Gregory Carson Engineering – Engineering services for high-value industrial and strategic minerals

RARE EARTH MINERALS

The rare earth elements (REE) are a continuous series of fifteen elements from lanthanum to europium, comprising the light fraction (LREE), and gadolinium to lutetium accompanied by yttrium and scandium that comprise the heavy fraction (HREE). Despite their group name these elements are more common than many better known elements and they are metallic in character.

The REE are relatively abundant in the earth’s crust, but minable concentrations are less common than for many other ores. REE have been steadily growing in importance because of their value in many cutting-edge technologies such as automotive catalytic converters, wind power generators, phosphors for flat screens, LED and CFL lighting, high strength magnets, chemicals and petroleum refining catalysts, pharmaceuticals and metallurgical additives and alloys. For this reason there is today substantial exploration and evaluation of REE deposits around the world.

Besides the total REE concentration, the value of a certain deposit is determined by the balance between the LREE, which usually comprise 97-99% of the resource, and the HREE such as dysprosium and terbium which are of much higher value.

RARE EARTH MINERAL RESOURCES

What distinguishes rare earth mineral deposits from commodities like copper or lead is the fact that the rare earths occur in a large variety of different minerals and geological settings and generally in very low concentrations. Even if their general crustal abundance is not low (a few tens ppm), the often very complex nature of mineralization (more than 200 rare earth bearing minerals known) makes the feasibility of extracting the REE from the ore an extremely challenging task. Since the know-how in this specialized field is scarce and concentrated in very few places the term “rare” in REE refers rather to the restricted availability of these metals in a usable form than to the number of deposits.

In general REE bearing minerals are found in the following primary and secondary geological settings:

Carbonatites (almost exclusively LREE)
Pegmatites
Hydrothermal veins (enriched in HREE)
Weathered deposits/Laterites (Ion adsorption clay)
Placers (mostly sands of marine origin)

The deposit with the world’s largest known REE resources is situated in Bayan Obo, Inner Mongolia, where three different types of ore are distinguished: Iron-REE ore, REE ore in dolomite and REE ore in silicate rock. Economically exploited minerals are bastnaesite and monazite. The genetic origin of the deposit is still a matter of debate.

Other considerable occurrences of rare earth mineral resources are related to alkaline igneous intrusive complexes and carbonatites such as Mountain Pass and Mount Weld. Main ore minerals in these deposits are bastnaesite, allanite, monazite and apatite and pyrochlore in the latter.

Of economical importance are also the REE laterites which are formed by weathering of REE-rich alkaline complexes. Apatite, pyrochlore and monazite are typical residual and crandallite group minerals typical secondary minerals formed during weathering. The deposits of Xunwu and Longnan in the Jiangxi Province in China, which form the weathered crust of a granitic rock are exploited for their ion adsorption clays which are rich in HREE.

MINERALOGY

There is a wealth of different REE bearing minerals. REE are found in almost all mineral groups including silicates (e.g. eudialyte, allanite, zircon, steenstrupine etc.), fluoro-carbonates (e.g. bastnaesite, synchisite, parisite, fluocerite), oxides (e.g. euxenite, fergusonite, pyrochlore, loparite, cheralite) and phosphates (e.g. xenotime, churchite, florencite, britholite, apatite).

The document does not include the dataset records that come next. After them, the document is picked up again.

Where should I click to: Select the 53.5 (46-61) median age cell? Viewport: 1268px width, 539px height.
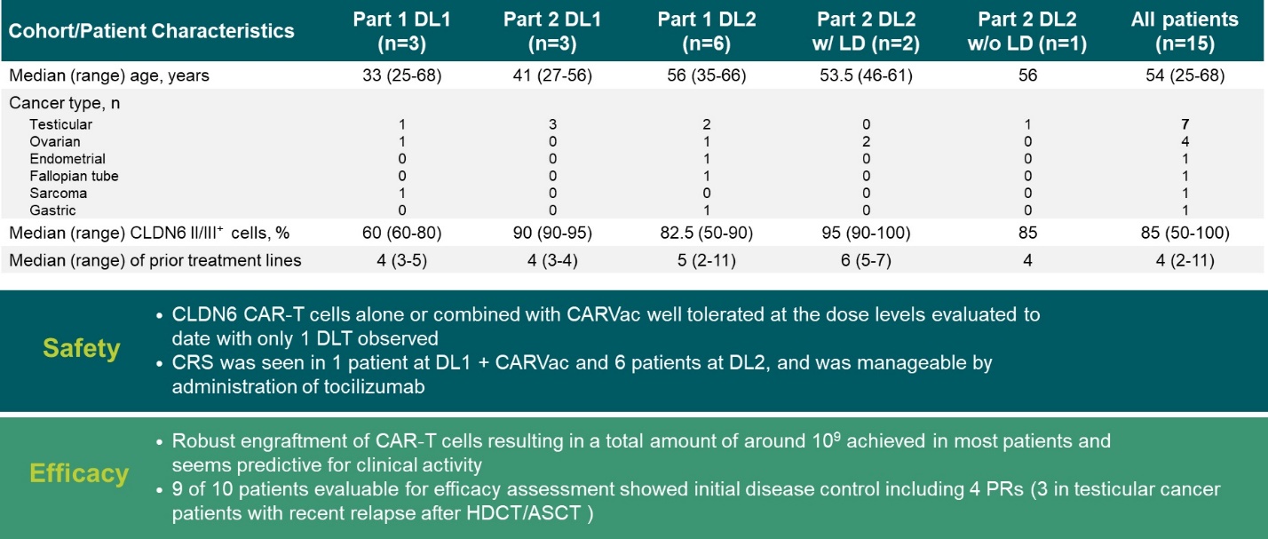coord(866,75)
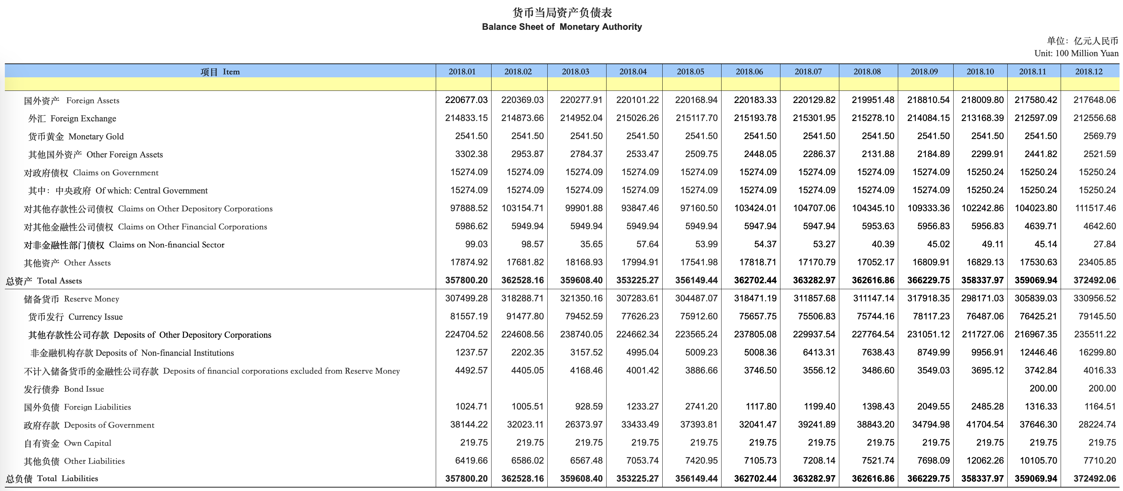Viewport: 1123px width, 491px height.
Task: Select Foreign Assets value for 2018.01
Action: point(466,100)
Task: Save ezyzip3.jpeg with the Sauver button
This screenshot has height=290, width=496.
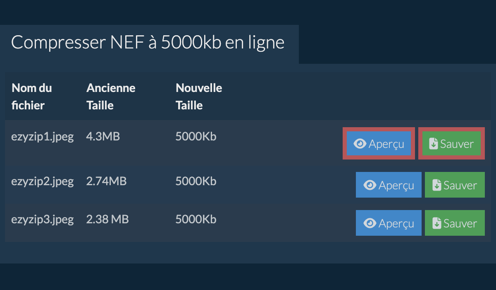Action: (455, 223)
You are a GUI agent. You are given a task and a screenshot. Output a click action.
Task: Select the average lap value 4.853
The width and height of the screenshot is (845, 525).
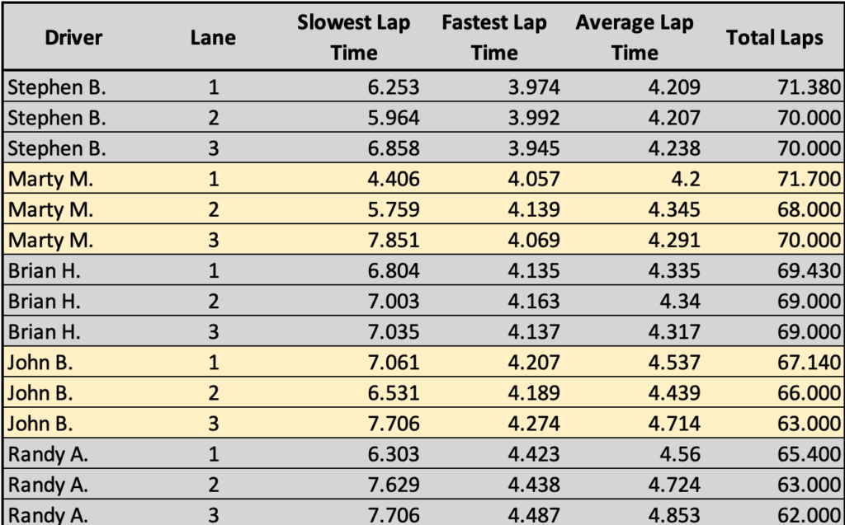click(673, 514)
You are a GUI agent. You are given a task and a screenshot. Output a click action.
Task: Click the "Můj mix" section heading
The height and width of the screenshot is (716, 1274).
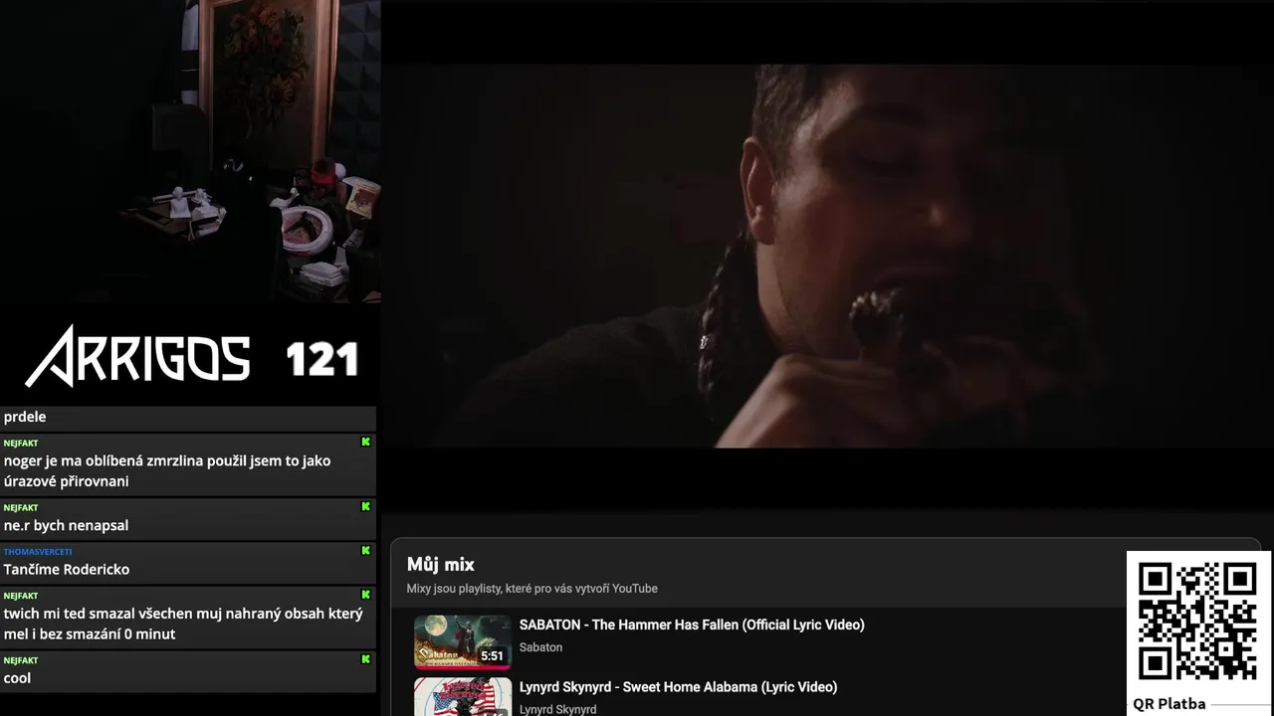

Today, generally three mineral species, i.e. bastnaesite, a LREE fluorocarbonate (China and USA); monazite, a LREE/HREE phosphate (Australia) and xenotime, a HREE yttrium phosphate (Malyasia) as well as lateritic ore containing HREE rich ion adsorption clays in China are exploited commercially. Besides, loparite is processed in Russia to extract REE enriched in the Lovozero Complex.

Due to similar physical and chemical properties the different rare earth elements (REE) occur together and are recovered from their mineral host as a mixture of different REE. Subsequent sequential chemical processing to separate and concentrate individual REE to high levels of purity involves additional cost. In most deposits, the balance is tipped towards the light rare earth elements (LREE) which comprise 97-99% of resources. In contrast, deposits having an unusual balance with a high proportion of heavy rare earth elements (HREE) are very rare. Many of the HREE play a crucial role in emerging green energy and high tech applications together with the fast growing demand in the lighting industries (LED), however, rendering HREE much more valuable than LREE.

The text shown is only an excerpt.